The officers pursuing him attempted to box him in and force him to stop. As he traveled in the westbound passing lane of PA 54, there was a police vehicle driven by Trooper Michael Allar traveling in front of [Appellant]’s vehicle and attempting to force it to slow down. Other police vehicles were following close behind [Appellant]’s vehicle. All police cars had lights and sirens activated, but [Appellant] kept attempting to drive around Tpr. Allar’s vehicle.
Shortly after [Appellant] crested a hill on Route 54, his vehicle became hung up on the concrete strip dividing the eastbound and westbound lanes of Route 54.

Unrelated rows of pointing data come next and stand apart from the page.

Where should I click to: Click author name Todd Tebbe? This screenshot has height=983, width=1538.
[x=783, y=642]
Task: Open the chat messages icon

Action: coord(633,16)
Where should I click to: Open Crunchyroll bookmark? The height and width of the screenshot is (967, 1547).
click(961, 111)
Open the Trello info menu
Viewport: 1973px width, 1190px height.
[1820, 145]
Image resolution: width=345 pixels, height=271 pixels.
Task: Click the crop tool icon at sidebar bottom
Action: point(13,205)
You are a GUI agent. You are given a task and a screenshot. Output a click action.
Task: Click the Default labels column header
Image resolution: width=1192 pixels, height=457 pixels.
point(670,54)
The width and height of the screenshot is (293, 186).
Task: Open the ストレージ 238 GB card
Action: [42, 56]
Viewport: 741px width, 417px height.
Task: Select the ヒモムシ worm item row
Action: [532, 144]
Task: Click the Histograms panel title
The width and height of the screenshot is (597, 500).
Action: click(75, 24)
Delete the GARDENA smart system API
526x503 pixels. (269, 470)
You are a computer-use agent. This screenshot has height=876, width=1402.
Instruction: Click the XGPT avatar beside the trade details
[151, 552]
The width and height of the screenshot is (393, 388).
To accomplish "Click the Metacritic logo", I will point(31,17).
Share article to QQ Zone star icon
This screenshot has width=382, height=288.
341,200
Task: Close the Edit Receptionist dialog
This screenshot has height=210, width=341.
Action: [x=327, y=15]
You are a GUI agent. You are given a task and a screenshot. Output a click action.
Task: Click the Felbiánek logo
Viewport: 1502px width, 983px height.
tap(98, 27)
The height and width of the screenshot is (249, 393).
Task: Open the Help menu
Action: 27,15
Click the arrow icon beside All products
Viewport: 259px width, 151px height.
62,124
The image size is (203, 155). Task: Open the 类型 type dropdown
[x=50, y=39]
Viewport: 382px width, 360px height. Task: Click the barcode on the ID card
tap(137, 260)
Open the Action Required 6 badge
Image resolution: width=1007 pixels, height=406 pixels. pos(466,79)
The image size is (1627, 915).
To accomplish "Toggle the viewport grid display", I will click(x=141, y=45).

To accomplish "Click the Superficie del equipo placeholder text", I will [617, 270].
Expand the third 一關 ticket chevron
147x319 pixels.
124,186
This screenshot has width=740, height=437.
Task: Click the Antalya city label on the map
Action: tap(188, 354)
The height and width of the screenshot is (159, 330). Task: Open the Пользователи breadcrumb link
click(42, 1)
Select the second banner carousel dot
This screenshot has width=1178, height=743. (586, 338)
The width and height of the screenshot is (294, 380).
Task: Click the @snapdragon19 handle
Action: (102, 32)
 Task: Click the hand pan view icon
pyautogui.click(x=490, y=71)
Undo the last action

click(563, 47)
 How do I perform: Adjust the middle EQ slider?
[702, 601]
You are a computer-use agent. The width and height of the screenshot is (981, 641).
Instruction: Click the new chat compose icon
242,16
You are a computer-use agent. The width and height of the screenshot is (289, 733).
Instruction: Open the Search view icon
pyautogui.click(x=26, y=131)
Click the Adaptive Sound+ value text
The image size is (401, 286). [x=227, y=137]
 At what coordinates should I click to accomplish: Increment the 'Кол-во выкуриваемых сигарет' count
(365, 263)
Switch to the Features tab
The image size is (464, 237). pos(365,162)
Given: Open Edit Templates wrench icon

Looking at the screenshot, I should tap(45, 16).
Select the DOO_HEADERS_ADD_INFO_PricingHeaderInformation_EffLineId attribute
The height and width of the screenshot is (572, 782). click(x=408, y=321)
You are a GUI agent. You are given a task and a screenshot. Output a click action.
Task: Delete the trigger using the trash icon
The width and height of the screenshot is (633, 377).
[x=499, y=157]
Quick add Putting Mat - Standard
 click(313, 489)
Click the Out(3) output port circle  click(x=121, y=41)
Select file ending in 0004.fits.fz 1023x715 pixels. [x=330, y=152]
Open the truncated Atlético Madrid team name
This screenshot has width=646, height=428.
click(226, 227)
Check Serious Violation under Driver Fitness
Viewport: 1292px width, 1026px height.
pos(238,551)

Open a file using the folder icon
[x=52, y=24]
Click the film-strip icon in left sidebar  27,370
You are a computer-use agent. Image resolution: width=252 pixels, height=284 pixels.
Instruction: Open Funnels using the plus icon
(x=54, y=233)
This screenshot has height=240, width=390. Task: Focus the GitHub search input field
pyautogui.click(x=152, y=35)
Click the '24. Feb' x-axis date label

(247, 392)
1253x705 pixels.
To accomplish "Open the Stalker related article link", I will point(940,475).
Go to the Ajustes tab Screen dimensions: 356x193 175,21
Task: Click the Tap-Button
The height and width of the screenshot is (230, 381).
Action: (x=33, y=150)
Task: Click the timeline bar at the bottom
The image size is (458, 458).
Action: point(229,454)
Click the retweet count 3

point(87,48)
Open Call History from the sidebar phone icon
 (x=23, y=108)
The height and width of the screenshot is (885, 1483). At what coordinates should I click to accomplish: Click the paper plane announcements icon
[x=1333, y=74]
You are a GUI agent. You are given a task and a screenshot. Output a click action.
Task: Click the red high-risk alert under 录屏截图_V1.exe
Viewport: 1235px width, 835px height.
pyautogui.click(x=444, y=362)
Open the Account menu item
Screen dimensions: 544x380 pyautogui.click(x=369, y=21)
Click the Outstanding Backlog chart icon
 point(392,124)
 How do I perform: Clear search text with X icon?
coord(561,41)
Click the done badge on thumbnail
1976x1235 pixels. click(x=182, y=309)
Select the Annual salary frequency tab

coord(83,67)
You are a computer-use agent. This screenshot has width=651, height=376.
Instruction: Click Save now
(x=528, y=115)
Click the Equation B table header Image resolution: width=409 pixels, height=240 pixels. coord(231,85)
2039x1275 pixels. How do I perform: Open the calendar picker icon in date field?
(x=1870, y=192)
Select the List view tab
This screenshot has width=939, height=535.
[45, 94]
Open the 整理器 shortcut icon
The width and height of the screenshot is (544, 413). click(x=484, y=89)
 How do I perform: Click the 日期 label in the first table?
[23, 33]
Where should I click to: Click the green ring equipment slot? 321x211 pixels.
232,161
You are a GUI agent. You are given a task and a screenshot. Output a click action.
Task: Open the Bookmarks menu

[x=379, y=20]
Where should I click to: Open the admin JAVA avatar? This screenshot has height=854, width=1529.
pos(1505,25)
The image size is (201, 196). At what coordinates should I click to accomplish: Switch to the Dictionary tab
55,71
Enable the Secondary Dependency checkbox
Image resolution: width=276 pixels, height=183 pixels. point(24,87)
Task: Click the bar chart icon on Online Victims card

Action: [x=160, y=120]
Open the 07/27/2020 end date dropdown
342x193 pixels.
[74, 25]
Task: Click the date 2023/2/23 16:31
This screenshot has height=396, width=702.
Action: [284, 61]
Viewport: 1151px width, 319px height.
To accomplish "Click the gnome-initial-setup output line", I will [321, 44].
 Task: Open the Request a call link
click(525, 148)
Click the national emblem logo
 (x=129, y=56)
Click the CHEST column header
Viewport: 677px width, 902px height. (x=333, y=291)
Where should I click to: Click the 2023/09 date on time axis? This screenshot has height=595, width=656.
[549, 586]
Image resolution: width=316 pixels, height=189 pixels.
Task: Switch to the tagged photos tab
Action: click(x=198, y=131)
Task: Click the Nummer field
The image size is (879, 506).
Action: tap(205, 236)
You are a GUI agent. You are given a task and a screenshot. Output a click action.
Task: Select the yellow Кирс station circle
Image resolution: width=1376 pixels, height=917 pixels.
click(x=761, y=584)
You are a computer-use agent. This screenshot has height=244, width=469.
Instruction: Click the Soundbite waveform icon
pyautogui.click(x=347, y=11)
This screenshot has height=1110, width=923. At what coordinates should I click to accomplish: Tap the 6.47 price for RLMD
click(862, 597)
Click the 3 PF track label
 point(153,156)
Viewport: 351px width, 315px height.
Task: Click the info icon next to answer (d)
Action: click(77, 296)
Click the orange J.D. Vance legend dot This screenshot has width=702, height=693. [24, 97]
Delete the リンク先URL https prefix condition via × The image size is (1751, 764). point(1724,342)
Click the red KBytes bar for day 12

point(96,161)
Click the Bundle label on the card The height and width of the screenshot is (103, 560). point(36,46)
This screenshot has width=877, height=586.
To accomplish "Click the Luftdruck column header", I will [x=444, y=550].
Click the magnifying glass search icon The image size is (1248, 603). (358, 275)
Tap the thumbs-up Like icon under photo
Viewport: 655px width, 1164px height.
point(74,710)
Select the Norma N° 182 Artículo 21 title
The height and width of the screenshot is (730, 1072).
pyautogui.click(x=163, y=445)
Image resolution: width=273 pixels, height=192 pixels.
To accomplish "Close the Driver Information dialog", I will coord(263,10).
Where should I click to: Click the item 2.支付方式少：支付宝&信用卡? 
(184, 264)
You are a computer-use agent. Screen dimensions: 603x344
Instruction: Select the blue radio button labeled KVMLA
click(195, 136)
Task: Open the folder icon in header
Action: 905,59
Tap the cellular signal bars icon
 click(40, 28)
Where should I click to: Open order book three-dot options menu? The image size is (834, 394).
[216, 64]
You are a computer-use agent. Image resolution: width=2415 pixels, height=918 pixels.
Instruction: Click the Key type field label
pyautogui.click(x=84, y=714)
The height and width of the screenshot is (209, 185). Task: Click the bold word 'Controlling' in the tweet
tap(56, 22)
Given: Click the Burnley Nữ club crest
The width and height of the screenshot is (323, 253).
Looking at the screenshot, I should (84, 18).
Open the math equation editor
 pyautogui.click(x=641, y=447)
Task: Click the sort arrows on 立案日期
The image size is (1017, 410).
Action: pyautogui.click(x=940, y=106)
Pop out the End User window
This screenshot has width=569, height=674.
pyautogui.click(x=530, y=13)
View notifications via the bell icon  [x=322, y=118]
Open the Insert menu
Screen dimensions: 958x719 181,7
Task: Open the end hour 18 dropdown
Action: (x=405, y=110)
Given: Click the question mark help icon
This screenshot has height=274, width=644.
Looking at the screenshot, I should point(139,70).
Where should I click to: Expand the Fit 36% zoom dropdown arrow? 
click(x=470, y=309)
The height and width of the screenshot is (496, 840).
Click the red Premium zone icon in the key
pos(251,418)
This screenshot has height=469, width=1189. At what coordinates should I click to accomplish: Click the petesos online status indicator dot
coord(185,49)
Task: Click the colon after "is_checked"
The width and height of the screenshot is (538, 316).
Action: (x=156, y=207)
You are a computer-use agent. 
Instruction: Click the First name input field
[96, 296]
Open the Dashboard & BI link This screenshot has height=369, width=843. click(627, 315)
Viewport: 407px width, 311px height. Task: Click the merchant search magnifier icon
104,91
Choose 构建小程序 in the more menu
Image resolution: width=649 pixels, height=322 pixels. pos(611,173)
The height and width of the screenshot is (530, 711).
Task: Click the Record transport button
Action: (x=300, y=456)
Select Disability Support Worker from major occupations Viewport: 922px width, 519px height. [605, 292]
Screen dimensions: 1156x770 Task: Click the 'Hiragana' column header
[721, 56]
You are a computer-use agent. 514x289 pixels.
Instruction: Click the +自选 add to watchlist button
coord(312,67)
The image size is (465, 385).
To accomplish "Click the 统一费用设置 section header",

Officer Christopher Hand of the Frackville Borough Police pulled his vehicle into the opposite lane to block [Appellant] from driving away in that lane. Officer Hand exited his vehicle, drew his gun and yelled at [Appellant] several times to turn off the engine. The officer was only two feet from [Appellant]’s open driver’s side window, and [Appellant] looked right at the officer when he yelled to turn off the engine, but there was no ____________________________________________
1 Appellant was convicted of multiple offenses arising from the activities herein described. Of the 22 offenses Appellant was convicted of, it is only the three counts of aggravated assault which are here at issue.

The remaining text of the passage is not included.